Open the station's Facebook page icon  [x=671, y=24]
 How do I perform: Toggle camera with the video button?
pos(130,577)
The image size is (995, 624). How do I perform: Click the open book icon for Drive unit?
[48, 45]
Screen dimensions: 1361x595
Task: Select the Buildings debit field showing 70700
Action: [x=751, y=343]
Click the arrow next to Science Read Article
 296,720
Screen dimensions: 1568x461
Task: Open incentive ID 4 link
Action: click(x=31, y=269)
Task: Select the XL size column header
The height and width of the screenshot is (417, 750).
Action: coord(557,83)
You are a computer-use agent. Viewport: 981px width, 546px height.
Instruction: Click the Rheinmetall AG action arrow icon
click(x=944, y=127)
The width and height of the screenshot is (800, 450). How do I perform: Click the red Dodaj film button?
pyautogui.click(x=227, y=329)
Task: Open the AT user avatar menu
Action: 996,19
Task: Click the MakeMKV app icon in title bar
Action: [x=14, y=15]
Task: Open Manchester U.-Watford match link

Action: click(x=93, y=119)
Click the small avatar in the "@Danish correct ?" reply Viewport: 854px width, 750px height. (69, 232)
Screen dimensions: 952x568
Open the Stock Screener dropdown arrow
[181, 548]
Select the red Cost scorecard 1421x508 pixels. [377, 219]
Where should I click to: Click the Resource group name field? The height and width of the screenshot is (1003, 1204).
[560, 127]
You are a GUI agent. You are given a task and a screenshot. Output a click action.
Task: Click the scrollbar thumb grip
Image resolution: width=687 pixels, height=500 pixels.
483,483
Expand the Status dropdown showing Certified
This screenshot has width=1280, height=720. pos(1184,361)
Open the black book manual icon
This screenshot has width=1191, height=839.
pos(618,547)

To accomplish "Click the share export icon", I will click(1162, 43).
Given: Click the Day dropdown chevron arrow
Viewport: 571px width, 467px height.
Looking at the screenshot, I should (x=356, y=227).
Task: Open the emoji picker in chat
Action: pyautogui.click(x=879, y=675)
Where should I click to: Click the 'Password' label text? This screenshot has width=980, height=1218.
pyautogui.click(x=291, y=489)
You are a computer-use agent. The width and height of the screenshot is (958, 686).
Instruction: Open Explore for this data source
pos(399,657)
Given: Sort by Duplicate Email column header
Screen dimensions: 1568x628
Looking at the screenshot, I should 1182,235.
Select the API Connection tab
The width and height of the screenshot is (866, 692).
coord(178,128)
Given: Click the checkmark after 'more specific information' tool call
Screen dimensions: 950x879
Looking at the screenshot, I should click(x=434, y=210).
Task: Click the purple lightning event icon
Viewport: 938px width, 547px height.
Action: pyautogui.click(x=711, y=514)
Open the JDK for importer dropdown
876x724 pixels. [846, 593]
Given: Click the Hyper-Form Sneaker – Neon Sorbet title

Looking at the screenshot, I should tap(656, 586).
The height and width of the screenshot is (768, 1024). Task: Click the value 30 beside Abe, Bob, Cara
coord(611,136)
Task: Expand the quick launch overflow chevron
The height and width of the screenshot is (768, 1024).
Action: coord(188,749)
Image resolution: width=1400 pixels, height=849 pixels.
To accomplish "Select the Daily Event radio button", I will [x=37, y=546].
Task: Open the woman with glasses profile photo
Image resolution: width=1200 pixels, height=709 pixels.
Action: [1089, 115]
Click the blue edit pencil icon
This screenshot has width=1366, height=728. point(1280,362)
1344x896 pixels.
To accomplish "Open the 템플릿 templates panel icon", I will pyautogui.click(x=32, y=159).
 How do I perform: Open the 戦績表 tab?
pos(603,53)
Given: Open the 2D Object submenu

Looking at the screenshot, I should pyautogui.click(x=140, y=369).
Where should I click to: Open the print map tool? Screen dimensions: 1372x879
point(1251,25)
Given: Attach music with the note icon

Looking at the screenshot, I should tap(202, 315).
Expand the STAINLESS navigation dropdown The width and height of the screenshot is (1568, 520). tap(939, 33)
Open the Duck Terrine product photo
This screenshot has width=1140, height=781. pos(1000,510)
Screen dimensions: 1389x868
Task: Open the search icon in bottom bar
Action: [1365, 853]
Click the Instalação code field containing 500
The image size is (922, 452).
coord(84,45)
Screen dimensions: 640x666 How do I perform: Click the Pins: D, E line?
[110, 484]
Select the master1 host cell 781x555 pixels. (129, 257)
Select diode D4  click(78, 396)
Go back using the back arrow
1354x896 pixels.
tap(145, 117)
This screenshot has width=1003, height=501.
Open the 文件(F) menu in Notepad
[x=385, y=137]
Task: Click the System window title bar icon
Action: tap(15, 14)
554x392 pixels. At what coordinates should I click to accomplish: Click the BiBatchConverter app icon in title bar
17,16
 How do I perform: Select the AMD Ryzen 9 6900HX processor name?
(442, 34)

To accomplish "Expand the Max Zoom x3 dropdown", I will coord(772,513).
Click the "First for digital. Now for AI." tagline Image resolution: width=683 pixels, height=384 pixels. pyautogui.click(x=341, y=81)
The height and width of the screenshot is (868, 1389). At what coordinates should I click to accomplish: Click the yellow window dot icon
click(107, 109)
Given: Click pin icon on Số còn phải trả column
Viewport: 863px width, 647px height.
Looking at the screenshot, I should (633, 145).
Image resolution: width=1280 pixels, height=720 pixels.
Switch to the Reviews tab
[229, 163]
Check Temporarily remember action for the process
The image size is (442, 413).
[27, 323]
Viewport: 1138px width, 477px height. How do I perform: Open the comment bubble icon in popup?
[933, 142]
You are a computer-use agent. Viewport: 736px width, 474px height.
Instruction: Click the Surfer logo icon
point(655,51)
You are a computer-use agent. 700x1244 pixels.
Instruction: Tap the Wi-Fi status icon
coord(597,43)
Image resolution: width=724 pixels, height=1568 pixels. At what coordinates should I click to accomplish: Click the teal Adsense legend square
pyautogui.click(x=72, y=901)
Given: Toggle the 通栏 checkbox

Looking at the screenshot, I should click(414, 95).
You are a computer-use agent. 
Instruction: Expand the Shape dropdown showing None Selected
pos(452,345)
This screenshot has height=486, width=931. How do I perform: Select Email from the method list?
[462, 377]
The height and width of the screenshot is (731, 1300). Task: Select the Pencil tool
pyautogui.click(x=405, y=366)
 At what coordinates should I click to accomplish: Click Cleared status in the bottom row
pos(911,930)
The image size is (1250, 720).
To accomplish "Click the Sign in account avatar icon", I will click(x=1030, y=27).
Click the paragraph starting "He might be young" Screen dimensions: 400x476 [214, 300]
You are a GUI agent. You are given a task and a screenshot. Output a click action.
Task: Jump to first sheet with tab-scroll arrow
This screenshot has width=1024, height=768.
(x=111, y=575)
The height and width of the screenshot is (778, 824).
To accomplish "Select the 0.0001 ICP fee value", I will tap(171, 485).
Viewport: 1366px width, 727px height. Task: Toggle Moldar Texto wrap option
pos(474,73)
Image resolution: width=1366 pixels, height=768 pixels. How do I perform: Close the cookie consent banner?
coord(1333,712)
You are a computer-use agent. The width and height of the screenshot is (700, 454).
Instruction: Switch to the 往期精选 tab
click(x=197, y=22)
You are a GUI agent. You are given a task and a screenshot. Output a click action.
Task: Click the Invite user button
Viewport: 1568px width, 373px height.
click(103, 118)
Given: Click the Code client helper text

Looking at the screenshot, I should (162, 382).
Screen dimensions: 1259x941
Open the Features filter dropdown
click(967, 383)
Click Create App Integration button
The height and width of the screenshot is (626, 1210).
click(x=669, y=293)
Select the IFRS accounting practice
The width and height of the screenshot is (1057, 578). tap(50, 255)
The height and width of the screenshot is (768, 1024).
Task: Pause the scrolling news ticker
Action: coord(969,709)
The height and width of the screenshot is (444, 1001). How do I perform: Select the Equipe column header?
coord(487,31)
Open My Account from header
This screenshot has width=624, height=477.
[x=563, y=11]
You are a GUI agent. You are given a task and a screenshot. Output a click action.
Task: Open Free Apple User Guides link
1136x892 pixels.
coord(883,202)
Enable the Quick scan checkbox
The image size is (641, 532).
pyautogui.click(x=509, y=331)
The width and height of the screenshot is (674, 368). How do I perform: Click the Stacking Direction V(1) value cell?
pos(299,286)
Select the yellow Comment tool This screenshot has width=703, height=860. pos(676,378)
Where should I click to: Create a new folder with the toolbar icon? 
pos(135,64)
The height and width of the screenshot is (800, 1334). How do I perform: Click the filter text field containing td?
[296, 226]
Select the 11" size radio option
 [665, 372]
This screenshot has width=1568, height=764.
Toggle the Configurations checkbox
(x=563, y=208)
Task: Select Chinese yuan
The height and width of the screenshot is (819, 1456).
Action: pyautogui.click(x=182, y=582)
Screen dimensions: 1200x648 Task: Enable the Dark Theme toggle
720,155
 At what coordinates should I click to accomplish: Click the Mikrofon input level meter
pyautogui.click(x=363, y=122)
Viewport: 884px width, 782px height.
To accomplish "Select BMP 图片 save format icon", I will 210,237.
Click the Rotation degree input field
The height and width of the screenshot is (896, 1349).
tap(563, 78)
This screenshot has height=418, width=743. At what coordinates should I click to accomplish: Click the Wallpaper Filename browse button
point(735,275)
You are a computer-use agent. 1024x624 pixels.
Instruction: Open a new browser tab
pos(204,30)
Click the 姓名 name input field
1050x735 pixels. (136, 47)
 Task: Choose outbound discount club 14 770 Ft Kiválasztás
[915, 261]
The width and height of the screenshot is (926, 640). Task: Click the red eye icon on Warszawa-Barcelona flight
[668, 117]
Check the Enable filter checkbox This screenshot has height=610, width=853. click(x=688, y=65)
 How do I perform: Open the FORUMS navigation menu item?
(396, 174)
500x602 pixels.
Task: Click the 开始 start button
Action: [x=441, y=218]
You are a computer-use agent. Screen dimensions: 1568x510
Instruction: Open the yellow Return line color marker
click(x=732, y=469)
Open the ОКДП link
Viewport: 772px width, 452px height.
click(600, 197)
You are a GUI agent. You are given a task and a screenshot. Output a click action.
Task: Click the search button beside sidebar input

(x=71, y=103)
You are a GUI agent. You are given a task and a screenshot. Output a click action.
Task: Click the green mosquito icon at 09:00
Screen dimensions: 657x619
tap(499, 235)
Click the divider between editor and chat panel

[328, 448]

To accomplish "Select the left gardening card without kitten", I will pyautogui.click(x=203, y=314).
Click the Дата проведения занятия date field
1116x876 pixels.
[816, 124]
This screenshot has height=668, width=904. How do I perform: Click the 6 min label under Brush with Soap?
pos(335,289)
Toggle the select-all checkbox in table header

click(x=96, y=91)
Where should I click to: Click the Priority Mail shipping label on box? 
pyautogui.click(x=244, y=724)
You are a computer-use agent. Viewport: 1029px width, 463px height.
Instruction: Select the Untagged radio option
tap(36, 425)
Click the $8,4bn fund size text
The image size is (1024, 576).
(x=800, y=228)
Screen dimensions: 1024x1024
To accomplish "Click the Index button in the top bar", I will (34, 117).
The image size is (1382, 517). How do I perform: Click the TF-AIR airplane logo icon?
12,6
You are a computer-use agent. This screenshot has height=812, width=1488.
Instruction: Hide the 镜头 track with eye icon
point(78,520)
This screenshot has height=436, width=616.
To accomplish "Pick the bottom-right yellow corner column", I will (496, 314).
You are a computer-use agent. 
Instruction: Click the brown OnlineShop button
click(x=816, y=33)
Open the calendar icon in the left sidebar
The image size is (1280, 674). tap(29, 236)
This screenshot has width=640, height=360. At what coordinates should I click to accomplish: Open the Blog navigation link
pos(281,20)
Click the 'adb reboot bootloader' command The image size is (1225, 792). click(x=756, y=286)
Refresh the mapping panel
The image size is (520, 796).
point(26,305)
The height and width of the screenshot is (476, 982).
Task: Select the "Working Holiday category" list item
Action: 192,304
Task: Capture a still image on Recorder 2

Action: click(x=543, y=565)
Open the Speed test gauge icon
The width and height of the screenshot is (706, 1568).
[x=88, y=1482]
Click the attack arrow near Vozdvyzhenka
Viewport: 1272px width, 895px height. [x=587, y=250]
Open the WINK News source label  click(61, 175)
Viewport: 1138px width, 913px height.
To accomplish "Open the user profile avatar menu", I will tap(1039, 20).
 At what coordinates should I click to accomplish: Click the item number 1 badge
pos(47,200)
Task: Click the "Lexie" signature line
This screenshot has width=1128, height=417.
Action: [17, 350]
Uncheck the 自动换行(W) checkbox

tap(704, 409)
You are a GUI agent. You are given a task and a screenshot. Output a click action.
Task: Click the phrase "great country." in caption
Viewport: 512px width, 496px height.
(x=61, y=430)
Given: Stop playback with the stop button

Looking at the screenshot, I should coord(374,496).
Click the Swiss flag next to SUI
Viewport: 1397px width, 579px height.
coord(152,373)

### PROBLEM STATEMENT
What you return must be an exact retyping of the lines above starting at the line with "The image size is (995, 624)." and ending at the line with "Task: Select the XL size column header", and nothing besides.

### THE ANSWER
The image size is (995, 624). How do I perform: Click the open book icon for Drive unit?
[48, 45]
Screen dimensions: 1361x595
Task: Select the Buildings debit field showing 70700
Action: [x=751, y=343]
Click the arrow next to Science Read Article
 296,720
Screen dimensions: 1568x461
Task: Open incentive ID 4 link
Action: click(x=31, y=269)
Task: Select the XL size column header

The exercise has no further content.